• _Prompt_
Write the next part of the passage on PostgreSQL buffer locks, picking up after its final sentence.

Start Passage provided

Figure 8.7 shows a typical example of the effect of splitting BufMappingLock. Two backend processes can simultaneously hold respective BufMappingLock partitions in exclusive mode in order to insert new data entries. If the BufMappingLock is a single system-wide lock, both processes should wait for the processing of another process, depending on which started processing.
The buffer table requires many other locks. For example, the buffer table internally uses a spin lock to delete an entry. However, descriptions of these other locks are omitted because they are not required in this document.
The BufMappingLock had been split into 16 separate locks by default until version 9.4.
Each buffer descriptor uses two light-weight locks, content_lock and io_in_progress_lock, to control access to the stored page in the corresponding buffer pool slot. When the values of own fields are checked or changed, a spinlock is used.
The content_lock is a typical lock that enforces access limits. It can be used in shared and exclusive modes.
When reading a page, a backend process acquires a shared content_lock of the buffer descriptor that stores the page.
However, an exclusive content_lock is acquired when doing one of the following:
The official README file shows more details.
The io_in_progress lock is used to wait for I/O on a buffer to complete. When a PostgreSQL process loads/writes page data from/to storage, the process holds an exclusive io_in_progress lock of the corresponding descriptor while accessing the storage.

End Passage provided
Start Rows

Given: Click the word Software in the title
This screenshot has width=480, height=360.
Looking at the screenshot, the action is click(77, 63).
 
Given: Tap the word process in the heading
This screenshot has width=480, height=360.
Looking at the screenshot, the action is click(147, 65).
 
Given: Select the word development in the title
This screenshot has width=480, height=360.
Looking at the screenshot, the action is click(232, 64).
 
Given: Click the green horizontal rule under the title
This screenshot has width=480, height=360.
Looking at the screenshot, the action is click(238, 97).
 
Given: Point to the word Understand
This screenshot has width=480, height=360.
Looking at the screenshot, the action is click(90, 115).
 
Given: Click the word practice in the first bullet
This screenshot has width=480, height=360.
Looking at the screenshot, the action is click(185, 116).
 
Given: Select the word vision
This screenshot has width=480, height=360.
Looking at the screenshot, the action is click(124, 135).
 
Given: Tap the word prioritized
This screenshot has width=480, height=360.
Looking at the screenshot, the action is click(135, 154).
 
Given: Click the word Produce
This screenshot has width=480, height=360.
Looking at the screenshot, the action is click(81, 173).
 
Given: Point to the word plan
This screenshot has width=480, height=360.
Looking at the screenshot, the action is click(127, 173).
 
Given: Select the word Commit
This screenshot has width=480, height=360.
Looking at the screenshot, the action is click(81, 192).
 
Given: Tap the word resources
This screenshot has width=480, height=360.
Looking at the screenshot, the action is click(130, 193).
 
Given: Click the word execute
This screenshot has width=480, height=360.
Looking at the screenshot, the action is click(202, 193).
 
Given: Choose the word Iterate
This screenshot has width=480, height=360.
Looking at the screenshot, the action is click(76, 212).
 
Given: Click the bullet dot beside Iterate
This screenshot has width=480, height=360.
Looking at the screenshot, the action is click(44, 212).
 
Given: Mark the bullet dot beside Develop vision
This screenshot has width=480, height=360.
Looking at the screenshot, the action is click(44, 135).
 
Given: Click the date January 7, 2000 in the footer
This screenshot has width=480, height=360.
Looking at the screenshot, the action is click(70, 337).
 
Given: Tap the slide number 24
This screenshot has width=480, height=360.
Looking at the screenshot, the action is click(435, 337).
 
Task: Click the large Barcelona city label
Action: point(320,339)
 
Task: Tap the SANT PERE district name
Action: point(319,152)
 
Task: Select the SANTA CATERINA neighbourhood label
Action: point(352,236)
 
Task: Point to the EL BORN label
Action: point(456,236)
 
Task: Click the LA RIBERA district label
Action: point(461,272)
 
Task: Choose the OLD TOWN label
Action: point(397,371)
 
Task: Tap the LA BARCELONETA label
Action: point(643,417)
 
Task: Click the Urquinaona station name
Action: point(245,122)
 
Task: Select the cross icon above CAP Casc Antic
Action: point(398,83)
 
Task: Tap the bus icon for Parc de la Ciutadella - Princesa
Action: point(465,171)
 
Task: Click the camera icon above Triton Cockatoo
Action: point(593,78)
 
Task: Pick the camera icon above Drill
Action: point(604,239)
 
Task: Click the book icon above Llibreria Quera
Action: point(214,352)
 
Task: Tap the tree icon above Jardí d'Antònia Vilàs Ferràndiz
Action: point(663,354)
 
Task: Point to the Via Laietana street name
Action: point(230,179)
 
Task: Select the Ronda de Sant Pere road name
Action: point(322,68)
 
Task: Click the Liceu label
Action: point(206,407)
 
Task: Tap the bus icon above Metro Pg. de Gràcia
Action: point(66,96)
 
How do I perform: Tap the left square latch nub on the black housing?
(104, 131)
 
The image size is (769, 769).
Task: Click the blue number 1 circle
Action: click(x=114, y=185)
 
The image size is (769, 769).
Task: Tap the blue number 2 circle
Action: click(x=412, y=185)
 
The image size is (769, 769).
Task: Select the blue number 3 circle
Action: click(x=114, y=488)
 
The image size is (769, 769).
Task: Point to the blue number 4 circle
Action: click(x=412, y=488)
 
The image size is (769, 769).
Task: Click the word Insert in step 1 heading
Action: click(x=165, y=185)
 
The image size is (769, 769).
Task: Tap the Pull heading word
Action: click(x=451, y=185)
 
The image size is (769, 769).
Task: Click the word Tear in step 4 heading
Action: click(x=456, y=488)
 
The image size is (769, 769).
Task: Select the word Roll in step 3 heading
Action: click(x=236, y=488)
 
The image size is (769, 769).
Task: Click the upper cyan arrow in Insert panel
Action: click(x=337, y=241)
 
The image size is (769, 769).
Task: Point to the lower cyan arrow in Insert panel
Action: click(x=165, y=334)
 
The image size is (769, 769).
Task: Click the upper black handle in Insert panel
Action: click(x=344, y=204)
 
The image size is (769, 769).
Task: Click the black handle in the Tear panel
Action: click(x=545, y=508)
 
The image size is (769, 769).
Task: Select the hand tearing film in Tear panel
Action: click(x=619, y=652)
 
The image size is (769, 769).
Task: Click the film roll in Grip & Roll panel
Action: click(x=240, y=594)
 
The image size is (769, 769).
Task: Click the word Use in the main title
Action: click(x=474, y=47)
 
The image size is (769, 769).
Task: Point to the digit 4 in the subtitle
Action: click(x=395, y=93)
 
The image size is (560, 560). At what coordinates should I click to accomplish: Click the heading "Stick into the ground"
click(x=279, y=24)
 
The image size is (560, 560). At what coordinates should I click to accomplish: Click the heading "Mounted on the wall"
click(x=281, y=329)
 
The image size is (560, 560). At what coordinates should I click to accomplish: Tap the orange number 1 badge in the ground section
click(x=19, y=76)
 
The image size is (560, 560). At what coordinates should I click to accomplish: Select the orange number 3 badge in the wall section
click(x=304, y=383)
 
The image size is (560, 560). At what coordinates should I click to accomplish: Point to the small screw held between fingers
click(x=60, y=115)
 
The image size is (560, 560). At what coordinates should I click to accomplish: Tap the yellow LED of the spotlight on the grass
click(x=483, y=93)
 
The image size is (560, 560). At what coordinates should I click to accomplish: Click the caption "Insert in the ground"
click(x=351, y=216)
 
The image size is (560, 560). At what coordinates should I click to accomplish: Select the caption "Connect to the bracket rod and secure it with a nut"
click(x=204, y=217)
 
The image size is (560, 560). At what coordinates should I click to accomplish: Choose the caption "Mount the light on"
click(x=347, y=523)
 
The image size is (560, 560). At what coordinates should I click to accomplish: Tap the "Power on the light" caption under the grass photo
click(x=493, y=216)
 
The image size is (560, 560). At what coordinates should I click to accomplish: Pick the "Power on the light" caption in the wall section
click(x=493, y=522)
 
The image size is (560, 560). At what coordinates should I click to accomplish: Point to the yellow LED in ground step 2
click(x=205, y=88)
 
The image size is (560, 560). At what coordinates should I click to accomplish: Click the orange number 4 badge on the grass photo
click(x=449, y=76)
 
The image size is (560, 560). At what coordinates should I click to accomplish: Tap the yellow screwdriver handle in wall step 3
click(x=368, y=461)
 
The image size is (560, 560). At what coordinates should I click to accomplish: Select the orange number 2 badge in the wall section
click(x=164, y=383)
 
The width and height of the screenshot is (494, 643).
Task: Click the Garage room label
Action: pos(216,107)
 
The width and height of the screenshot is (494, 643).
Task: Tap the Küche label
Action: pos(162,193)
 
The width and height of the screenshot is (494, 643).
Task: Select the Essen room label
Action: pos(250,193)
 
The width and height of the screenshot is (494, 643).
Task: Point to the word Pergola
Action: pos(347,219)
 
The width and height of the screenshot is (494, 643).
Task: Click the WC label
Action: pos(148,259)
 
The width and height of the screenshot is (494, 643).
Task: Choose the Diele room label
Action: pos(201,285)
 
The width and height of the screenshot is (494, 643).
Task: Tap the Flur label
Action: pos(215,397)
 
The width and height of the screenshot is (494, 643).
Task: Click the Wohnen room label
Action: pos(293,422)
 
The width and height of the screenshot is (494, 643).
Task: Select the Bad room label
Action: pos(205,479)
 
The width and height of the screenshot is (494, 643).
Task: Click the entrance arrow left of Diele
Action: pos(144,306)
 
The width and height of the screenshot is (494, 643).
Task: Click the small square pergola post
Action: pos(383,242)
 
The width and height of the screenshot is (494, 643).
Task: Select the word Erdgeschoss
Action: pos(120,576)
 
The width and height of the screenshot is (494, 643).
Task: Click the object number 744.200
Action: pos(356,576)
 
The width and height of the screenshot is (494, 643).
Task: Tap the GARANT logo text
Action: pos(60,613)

End Rows

• _Answer to the task_
When the flags or other fields (e.g. refcount and usage_count) are checked or changed, a spinlock is used. Two specific examples of spinlock usage are given below:
LockBufHdr(bufferdesc); /* Acquire a spinlock */ bufferdesc->refcont++; bufferdesc->usage_count++; UnlockBufHdr(bufferdesc); /* Release the spinlock */
#define BM_DIRTY (1 << 0) /* data needs writing */ #define BM_VALID (1 << 1) /* data is valid */ #define BM_TAG_VALID (1 << 2) /* tag is assigned */ #define BM_IO_IN_PROGRESS (1 << 3) /* read or write in progress */ #define BM_JUST_DIRTIED (1 << 5) /* dirtied since write started */ LockBufHdr(bufferdesc); bufferdesc->flags |= BM_DIRTY; UnlockBufHdr(bufferdesc);
Changing other bits is performed in the same manner.
In version 9.6, the spinlocks of buffer manager will be replaced to atomic operations. See this result of commitfest. If you want to know the details, refer to this discussion.
This section describes how the buffer manager works. When a backend process wants to access a desired page, it calls the ReadBufferExtended function.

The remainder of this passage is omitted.